EXERCISE DIRECTIONS:
Look below for the line with "Given: Click the"; begin the copy there and stop after the line with "Remove the client_id value token in Body", keeping the text exact and the pictures out.

DATA FOR THIS EXERCISE:
+--
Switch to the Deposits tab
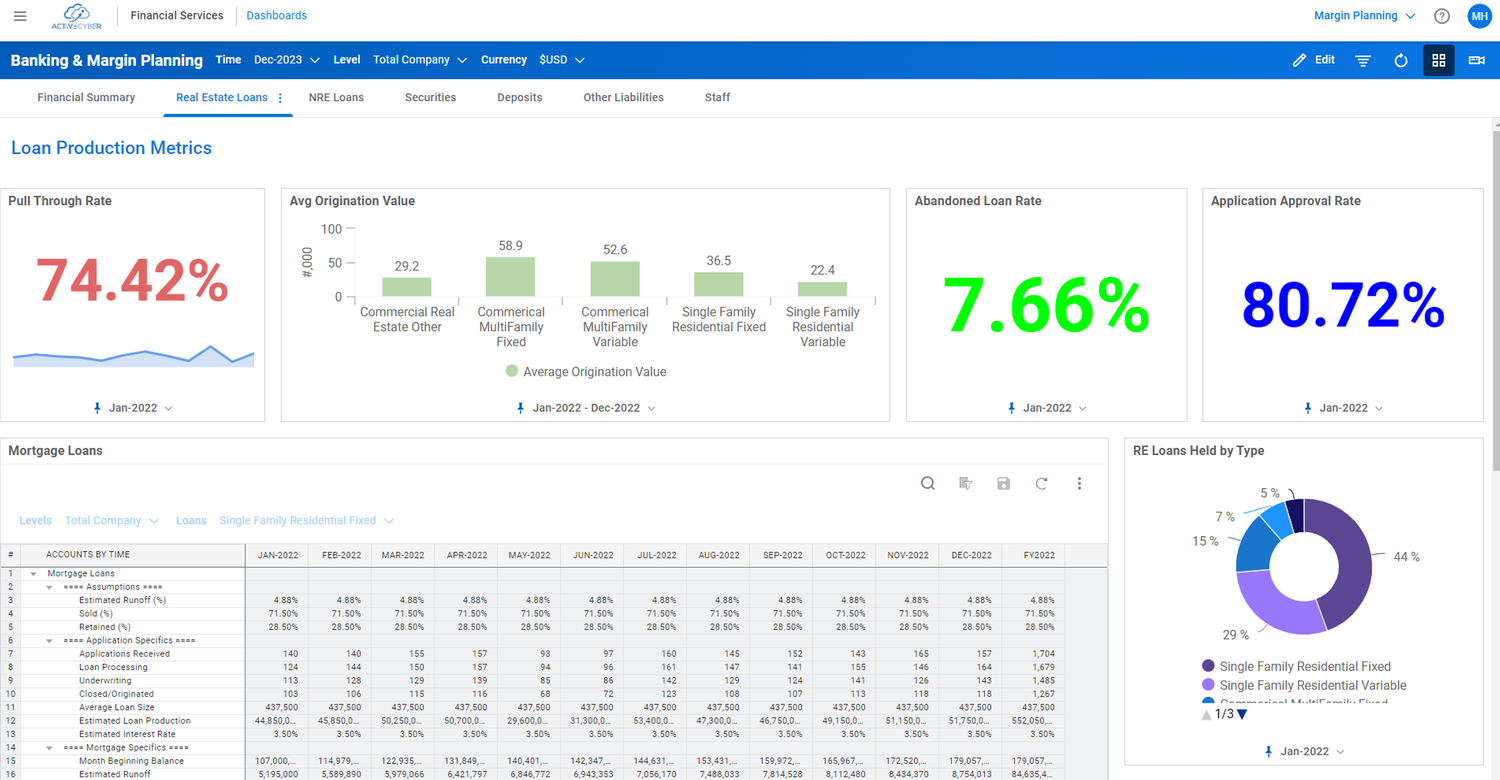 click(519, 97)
+--
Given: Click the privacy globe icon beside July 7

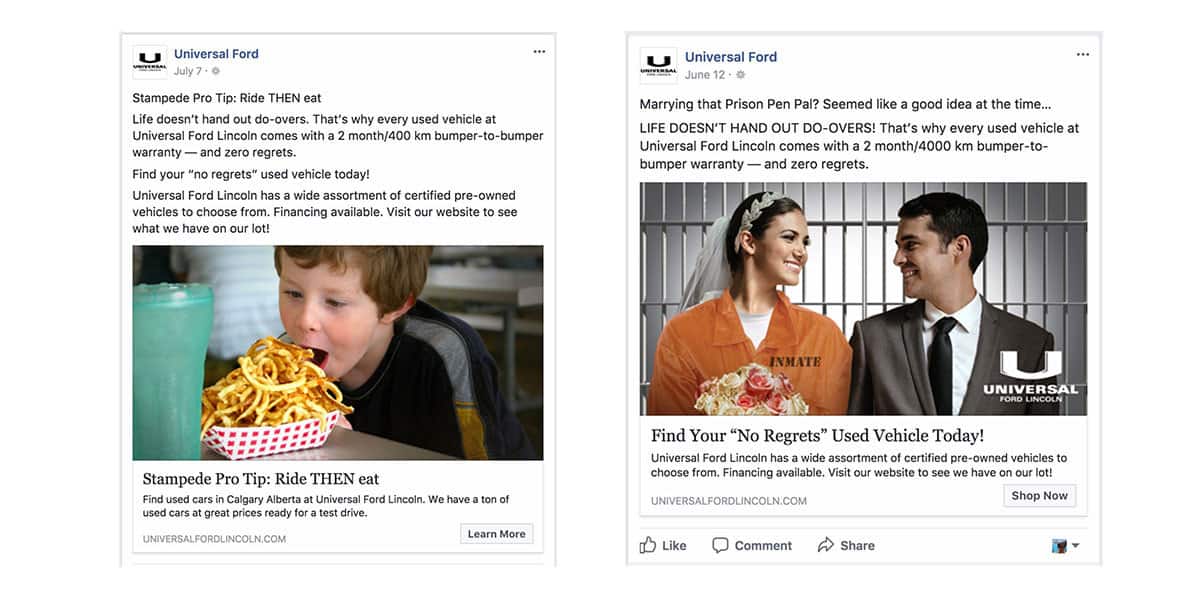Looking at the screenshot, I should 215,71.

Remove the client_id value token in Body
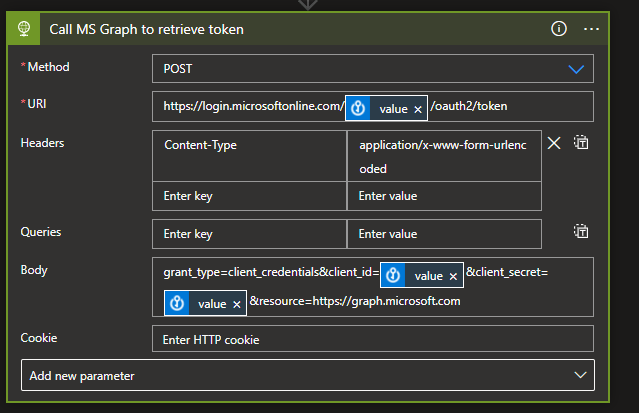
+--
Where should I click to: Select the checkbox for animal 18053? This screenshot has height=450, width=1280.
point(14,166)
+--
RESPONSE:
Given: Click the privacy globe icon beside July 7

Looking at the screenshot, I should 215,71.

Remove the client_id value token in Body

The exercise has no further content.